■ TEXT PASSAGE ■
+ + + + + + +
By using illegal FM radio broadcasts, militants in Pakistan are gaining the stature of a parallel government. But one government response shows that the militants have power but not credibility.
Here is a brief sample of a typical radio broadcast given recently by Maulana Shah Doran, a cleric who has risen to fame for his fiery transmissions in the Swat Valley: “I was coming to meet you people, but the infidels” – the army, police, politicians – “were there, so I cancelled my plans to visit the village of Shamozai Zarkhela. These infidels are opposing Sharia, and I say that if they do not implement it, we will enforce it on our own … they should be torn to pieces instead of being beheaded.”
Residents estimate that the militancy that is currently plaguing the valley owes some 90 percent of its strength to a single illegal FM radio station – the same that now broadcasts Maulana Shah Doran – set up by a local cleric in 2006. The story starts back in 1994, when Maulana Sufi Mohammad, the head of the Tehrek-e-Nifaz-e-Shariat-e-Mohammadi (the Movement for the Enforcement of Islamic Law, or TNSM), began to wage a struggle against the state, demanding the implementation of Sharia in the Malakand division of Swat (see accompanying story, “The establishment a Taliban emirate”). In 2001, Maulana Sufi took 10,000 men to fight the Americans in Afghanistan, and suffered heavy casualties. After fleeing back to Pakistan, the Maulana was imprisoned for seven years. But his son-in-law, Maulana Fazlullah, was released on bail.
Back in Swat, Fazlullah set up an illegal FM radio station, known as Fazlullah FM, broadcasting on 92 megahertz. The technology to do so was not only quite affordable, costing as little as PKR 15,000 (less than USD 200); it was also completely portable, thus allowing its owners to easily outpace the authorities’ attempts to shut them down. Despite the broadcast’s relatively small coverage area (it was at first unable even to reach the rim of the Swat Valley), Fazlullah’s nightly tirades against the Americans and then-President Pervez Musharraf quickly earned him a degree of fame among the locals, who dubbed him the ‘Radio Mullah’. Initially, Fazlullah confined his rhetoric to reformation, which included the recitation and translation of the Quran and Hadith (traditions), as well as the observance of purdah for women. Using the electronic medium, he also advised the destruction of television sets, CDs and VCRs, which he said were sources of loose morality. One particularly insidious element of Fazlullah’s doctrine was vehement opposition to the government’s anti-polio campaign, which he claimed was a Western scheme to render Muslims infertile.
+ + + + + + +
■ DATASET EXTRACT ■
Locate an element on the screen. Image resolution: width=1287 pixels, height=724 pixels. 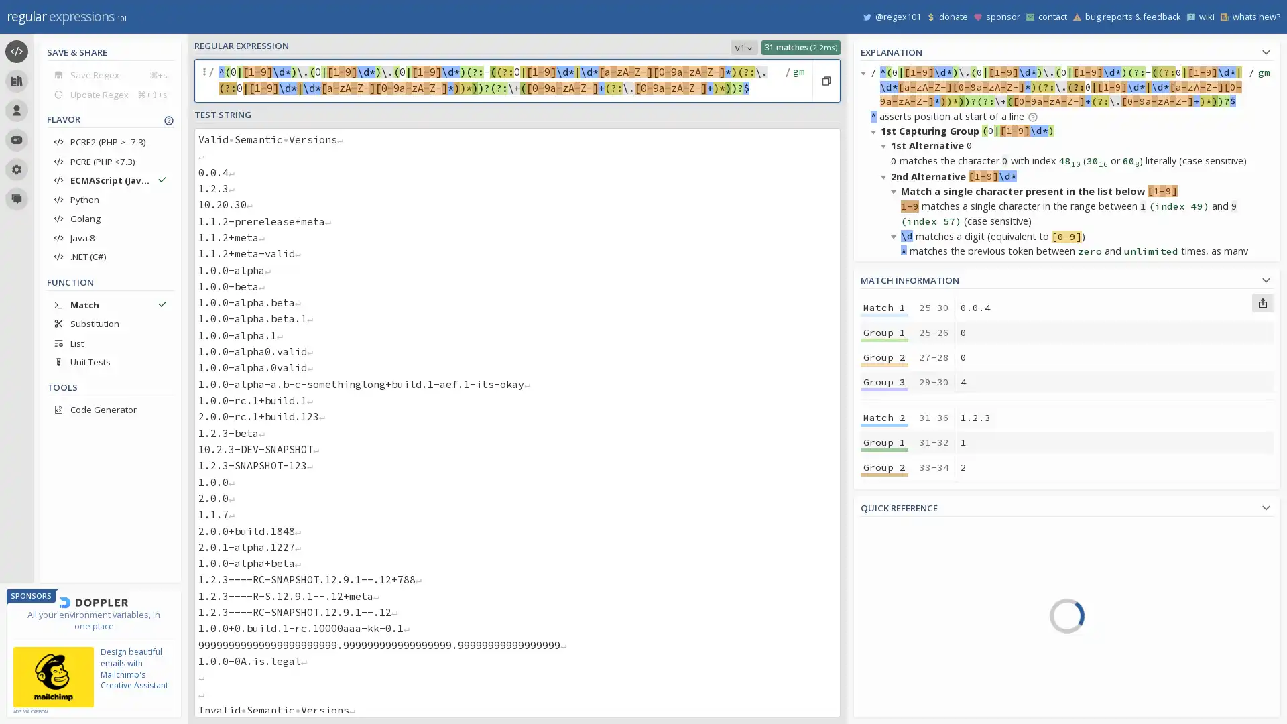
Export Matches is located at coordinates (1262, 302).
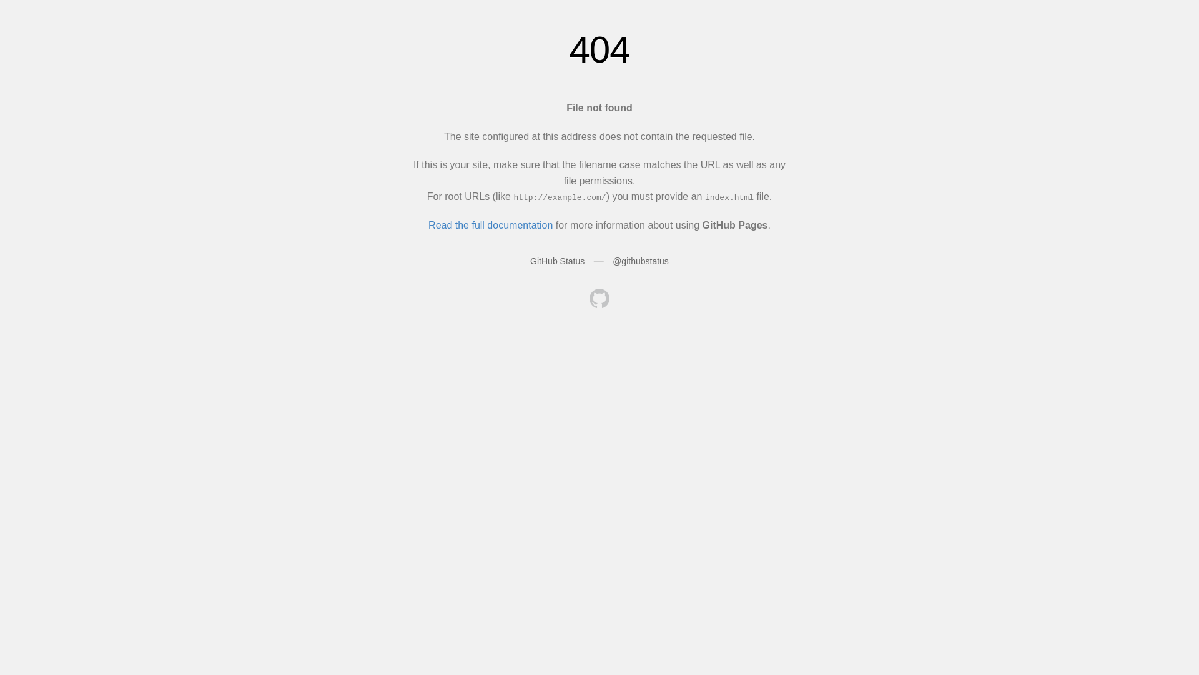 The image size is (1199, 675). What do you see at coordinates (641, 260) in the screenshot?
I see `'@githubstatus'` at bounding box center [641, 260].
+ + + + + + +
■ OBJECTIVE 1 ■
From the passage on militant radio in Swat, copy the text that begins at the words "Residents estimate that" and stops after "released on bail.".
■ OBJECTIVE 2 ■
Turn the paragraph of the Swat radio passage that opens with "Back in Swat, Fazlullah set up" into a bulleted list of its main facts.
■ OBJECTIVE 3 ■
Summarize the passage on militant radio in Swat in two sentences.

■ ANSWER 1 ■
Residents estimate that the militancy that is currently plaguing the valley owes some 90 percent of its strength to a single illegal FM radio station – the same that now broadcasts Maulana Shah Doran – set up by a local cleric in 2006. The story starts back in 1994, when Maulana Sufi Mohammad, the head of the Tehrek-e-Nifaz-e-Shariat-e-Mohammadi (the Movement for the Enforcement of Islamic Law, or TNSM), began to wage a struggle against the state, demanding the implementation of Sharia in the Malakand division of Swat (see accompanying story, “The establishment a Taliban emirate”). In 2001, Maulana Sufi took 10,000 men to fight the Americans in Afghanistan, and suffered heavy casualties. After fleeing back to Pakistan, the Maulana was imprisoned for seven years. But his son-in-law, Maulana Fazlullah, was released on bail.

■ ANSWER 2 ■
- Fazlullah set up an illegal FM station in Swat, known as Fazlullah FM, broadcasting on 92 megahertz.
- The equipment was cheap, costing as little as PKR 15,000 (less than USD 200), and portable, so its owners could easily stay ahead of the authorities' attempts to shut it down.
- The coverage area was small at first and could not even reach the rim of the Swat Valley.
- His nightly tirades against the Americans and then-President Pervez Musharraf made him famous locally, and people called him the "Radio Mullah."
- At first he limited himself to reformation: reciting and translating the Quran and Hadith, and urging purdah for women.
- He told listeners to destroy television sets, CDs and VCRs, which he called sources of loose morality.
- He strongly opposed the government's anti-polio campaign, claiming it was a Western scheme to make Muslims infertile.

■ ANSWER 3 ■
Militants in Pakistan's Swat Valley are using illegal FM radio broadcasts, like the fiery sermons of Maulana Shah Doran, to gain the stature of a parallel government, and residents credit about 90 percent of the militancy's strength to a single station set up by a local cleric in 2006. That station was started by Maulana Fazlullah, son-in-law of the imprisoned TNSM leader Maulana Sufi Mohammad, using cheap, portable equipment, and his nightly broadcasts earned him the name "Radio Mullah" as he preached against the Americans, Musharraf, television, and the anti-polio campaign.